7. Other Medical Issues

For the overall health of your boa, it’s important to weigh it at least once a week in order to establish its baseline weight.

If you notice that your snake is losing considerable amounts of weight and not eating as much as usual, this could be an indication that there might be something wrong with their well-being, such as illness or disease:

  • Respiratory issues
  • Bacterial infections in the gut
  • Impaction with substrate
  • Skin issues
  • Other illness

After ruling out potential causes, if your snake is still not eating and appears to be losing weight, it may be time to see a certified reptile veterinarian.

Final Thoughts 

Nourishment is essential for your rosy boa’s health, so you must evaluate the environment and diet provided.

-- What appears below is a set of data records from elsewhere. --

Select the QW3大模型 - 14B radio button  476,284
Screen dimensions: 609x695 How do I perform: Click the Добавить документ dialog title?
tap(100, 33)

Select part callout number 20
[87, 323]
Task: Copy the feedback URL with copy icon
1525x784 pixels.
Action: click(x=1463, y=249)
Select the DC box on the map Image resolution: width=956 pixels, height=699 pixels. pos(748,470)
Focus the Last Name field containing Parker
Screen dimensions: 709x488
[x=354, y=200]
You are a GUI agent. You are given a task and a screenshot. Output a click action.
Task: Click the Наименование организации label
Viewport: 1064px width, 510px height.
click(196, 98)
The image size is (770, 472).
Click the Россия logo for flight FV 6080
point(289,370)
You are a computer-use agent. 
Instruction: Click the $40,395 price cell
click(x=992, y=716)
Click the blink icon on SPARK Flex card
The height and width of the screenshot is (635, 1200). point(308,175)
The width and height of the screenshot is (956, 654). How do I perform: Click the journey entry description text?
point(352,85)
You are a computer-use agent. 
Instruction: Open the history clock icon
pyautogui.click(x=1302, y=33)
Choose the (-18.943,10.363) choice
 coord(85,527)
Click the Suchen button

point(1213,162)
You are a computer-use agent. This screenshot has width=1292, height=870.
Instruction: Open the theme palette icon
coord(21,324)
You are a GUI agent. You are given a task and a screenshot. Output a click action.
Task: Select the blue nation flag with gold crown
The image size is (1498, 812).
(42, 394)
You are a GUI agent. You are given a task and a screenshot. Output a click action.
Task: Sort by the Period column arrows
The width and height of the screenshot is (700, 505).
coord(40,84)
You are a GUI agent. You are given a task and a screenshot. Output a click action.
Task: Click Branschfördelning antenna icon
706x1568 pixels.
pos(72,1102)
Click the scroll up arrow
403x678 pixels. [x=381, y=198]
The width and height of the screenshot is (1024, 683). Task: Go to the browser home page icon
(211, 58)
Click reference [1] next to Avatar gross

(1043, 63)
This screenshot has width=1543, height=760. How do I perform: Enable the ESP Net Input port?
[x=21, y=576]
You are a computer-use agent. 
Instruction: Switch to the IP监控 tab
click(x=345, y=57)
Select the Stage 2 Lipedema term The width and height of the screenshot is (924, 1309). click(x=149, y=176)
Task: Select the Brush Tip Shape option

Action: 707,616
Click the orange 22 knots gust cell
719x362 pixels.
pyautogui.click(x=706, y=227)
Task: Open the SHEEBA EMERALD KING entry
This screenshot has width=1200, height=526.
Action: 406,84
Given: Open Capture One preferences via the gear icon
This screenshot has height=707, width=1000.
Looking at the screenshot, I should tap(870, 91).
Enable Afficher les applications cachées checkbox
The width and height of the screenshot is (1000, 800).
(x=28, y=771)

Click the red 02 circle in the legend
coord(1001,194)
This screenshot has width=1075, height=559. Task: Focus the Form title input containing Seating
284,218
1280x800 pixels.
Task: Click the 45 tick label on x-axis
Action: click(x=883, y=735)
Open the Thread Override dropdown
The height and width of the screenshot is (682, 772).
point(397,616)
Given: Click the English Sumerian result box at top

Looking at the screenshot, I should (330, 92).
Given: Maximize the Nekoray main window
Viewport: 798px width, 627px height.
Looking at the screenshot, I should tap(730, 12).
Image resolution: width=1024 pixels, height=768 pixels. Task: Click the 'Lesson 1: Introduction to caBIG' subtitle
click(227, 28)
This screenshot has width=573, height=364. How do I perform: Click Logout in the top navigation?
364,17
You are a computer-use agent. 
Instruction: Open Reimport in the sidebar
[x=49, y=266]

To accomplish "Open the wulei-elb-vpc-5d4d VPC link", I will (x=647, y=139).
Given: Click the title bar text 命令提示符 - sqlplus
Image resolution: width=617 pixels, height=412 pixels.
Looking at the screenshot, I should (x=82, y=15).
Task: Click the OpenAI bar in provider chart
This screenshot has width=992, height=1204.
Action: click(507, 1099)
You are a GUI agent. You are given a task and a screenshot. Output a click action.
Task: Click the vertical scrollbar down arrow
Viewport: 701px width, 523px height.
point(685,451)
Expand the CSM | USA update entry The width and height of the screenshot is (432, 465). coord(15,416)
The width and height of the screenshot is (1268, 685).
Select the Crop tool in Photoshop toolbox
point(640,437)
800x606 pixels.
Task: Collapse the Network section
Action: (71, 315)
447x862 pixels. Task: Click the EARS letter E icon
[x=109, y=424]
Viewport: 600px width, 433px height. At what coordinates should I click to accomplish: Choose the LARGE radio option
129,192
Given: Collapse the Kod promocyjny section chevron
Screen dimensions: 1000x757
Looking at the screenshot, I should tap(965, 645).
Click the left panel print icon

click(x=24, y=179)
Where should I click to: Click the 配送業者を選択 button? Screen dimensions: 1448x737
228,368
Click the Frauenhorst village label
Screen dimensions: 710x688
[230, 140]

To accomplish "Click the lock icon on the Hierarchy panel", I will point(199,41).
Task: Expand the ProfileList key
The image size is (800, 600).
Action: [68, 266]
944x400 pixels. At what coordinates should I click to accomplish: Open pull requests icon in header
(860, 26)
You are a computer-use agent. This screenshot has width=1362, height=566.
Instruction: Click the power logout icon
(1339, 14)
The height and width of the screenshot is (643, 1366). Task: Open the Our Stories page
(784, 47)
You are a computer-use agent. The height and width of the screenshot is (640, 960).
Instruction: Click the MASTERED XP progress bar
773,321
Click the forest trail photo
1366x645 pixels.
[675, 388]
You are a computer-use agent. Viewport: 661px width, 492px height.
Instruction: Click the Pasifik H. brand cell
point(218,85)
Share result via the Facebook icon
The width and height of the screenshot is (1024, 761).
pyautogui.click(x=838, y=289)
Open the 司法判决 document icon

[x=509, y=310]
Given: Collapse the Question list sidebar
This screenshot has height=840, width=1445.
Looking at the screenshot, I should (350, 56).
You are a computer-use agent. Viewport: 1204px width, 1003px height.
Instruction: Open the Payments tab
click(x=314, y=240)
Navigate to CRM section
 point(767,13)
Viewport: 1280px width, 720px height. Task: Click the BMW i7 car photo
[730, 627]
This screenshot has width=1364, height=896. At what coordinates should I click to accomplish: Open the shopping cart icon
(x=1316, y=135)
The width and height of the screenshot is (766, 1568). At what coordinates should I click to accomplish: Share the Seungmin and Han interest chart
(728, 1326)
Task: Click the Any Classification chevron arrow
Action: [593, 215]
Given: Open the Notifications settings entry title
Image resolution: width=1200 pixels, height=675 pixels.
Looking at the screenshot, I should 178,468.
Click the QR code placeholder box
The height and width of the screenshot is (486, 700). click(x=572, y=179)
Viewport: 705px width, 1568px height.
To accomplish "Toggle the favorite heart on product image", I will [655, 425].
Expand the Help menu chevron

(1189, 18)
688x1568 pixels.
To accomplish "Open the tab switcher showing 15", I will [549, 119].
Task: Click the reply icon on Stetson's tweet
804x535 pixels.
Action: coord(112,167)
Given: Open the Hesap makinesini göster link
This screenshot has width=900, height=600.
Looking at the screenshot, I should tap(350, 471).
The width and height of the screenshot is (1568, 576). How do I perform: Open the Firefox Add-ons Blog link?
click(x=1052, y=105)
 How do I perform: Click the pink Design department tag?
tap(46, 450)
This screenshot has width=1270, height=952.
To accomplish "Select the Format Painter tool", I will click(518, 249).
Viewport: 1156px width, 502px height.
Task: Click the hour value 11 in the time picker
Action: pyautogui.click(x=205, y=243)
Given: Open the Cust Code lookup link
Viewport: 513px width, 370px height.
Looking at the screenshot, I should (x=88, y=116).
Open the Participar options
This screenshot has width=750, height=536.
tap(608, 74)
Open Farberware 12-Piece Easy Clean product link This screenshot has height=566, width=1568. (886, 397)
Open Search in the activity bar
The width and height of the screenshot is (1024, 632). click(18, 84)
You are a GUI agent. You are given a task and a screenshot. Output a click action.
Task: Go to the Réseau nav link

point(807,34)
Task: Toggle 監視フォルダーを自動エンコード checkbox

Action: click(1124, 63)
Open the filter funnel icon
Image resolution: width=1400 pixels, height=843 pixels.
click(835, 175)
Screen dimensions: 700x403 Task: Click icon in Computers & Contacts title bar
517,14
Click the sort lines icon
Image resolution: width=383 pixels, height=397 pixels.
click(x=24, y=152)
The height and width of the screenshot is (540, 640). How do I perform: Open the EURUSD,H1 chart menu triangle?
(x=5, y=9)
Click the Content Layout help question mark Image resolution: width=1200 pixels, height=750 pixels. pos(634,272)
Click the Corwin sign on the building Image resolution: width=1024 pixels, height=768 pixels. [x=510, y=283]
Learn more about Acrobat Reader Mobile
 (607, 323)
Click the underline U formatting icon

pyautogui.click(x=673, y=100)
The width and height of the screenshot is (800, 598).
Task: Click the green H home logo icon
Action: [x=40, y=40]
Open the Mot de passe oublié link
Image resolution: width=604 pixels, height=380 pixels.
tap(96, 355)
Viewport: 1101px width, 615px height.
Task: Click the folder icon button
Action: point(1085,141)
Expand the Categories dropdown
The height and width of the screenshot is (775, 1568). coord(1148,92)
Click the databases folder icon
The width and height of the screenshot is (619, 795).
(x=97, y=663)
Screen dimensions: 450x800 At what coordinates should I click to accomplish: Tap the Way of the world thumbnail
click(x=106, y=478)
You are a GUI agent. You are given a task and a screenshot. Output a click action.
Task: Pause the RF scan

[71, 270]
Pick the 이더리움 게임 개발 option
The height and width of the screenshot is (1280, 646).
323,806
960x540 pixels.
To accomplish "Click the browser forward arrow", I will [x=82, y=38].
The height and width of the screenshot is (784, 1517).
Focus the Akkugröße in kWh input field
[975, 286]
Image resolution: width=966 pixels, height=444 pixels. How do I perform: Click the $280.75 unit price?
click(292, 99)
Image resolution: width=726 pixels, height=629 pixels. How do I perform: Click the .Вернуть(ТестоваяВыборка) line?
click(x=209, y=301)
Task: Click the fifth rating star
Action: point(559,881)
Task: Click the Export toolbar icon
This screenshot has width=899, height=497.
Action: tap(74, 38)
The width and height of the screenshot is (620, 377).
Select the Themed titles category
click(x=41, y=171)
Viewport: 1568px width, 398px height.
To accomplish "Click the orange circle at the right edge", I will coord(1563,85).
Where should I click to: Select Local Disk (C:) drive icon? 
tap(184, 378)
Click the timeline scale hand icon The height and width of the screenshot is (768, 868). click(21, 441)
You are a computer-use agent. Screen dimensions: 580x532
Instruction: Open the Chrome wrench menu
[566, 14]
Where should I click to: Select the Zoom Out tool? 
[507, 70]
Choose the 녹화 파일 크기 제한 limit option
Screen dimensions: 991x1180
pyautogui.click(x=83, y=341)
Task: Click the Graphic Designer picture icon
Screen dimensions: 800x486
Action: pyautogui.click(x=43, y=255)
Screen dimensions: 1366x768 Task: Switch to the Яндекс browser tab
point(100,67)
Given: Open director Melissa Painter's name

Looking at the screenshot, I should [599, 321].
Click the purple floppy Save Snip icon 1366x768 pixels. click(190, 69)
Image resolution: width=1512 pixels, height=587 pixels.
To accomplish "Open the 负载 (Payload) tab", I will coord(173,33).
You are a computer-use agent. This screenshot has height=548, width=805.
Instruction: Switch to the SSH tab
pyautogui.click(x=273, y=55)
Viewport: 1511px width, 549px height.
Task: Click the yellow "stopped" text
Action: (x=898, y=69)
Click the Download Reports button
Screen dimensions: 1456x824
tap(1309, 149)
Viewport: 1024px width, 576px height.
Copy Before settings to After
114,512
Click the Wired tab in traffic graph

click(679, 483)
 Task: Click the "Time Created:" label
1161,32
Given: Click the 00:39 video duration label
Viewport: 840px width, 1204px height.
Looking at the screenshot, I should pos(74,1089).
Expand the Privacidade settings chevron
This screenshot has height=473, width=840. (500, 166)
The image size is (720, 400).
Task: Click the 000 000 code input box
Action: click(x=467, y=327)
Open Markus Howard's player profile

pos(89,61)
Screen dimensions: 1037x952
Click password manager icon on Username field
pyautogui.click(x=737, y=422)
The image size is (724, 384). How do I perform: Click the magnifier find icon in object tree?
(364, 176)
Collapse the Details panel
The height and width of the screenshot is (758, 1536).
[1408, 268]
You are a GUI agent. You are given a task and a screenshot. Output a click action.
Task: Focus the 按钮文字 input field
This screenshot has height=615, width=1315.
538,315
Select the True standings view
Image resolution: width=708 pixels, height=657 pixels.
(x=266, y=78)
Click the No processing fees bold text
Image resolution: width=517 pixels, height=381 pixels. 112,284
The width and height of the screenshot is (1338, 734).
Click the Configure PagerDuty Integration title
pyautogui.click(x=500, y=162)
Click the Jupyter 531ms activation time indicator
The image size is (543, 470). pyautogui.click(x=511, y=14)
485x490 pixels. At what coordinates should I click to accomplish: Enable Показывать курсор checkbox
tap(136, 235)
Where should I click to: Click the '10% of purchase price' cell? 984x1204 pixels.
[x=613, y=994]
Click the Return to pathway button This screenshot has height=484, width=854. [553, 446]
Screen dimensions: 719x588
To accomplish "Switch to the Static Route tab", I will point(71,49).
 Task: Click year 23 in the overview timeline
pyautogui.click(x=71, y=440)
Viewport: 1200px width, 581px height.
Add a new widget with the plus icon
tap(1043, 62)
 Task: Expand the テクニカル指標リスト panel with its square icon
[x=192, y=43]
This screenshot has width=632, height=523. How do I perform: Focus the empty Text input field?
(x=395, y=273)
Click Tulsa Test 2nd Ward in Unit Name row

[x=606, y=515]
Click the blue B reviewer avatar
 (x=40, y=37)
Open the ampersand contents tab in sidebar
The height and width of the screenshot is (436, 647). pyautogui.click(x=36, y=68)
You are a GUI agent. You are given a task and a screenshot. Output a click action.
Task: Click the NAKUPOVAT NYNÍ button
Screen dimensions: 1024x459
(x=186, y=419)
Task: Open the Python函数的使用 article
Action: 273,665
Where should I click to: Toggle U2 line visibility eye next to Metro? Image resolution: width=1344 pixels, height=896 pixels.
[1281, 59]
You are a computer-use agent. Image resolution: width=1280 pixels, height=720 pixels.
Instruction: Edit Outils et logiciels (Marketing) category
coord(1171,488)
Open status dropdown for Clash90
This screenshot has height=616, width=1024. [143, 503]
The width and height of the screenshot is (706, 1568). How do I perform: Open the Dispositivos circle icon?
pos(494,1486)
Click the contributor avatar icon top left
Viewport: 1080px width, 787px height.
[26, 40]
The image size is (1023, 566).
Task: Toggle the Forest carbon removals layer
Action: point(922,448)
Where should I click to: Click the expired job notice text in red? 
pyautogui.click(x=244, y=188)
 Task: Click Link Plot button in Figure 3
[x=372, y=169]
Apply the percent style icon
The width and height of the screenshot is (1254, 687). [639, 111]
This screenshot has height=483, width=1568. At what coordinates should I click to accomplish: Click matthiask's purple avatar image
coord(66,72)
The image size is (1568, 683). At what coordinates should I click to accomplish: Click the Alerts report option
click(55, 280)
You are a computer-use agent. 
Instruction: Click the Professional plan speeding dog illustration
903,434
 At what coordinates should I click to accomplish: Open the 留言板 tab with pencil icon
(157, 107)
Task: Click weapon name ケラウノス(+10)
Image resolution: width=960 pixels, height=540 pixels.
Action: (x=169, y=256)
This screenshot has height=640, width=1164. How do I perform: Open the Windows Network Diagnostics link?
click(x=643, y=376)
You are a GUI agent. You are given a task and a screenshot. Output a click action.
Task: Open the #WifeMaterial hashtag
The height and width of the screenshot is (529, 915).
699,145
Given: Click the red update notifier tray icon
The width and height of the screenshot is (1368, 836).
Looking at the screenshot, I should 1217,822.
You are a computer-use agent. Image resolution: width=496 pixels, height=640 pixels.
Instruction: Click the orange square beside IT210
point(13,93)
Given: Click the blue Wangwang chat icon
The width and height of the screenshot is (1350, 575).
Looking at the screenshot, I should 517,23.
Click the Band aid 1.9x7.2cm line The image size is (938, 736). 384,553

Ensure its habitat has appropriate levels of heat and humidity; additionally, be certain to offer food items in suitable sizes with up-to-date freshness and a suitable temperature.

Provided that your snake’s environment is healthy and suitable, yet it still will not eat, you may need to consult a herpetologist or veterinarian to determine any underlying medical issues.

With patience and proper care, most snakes can eventually overcome their lack of appetite – so don’t give up hope!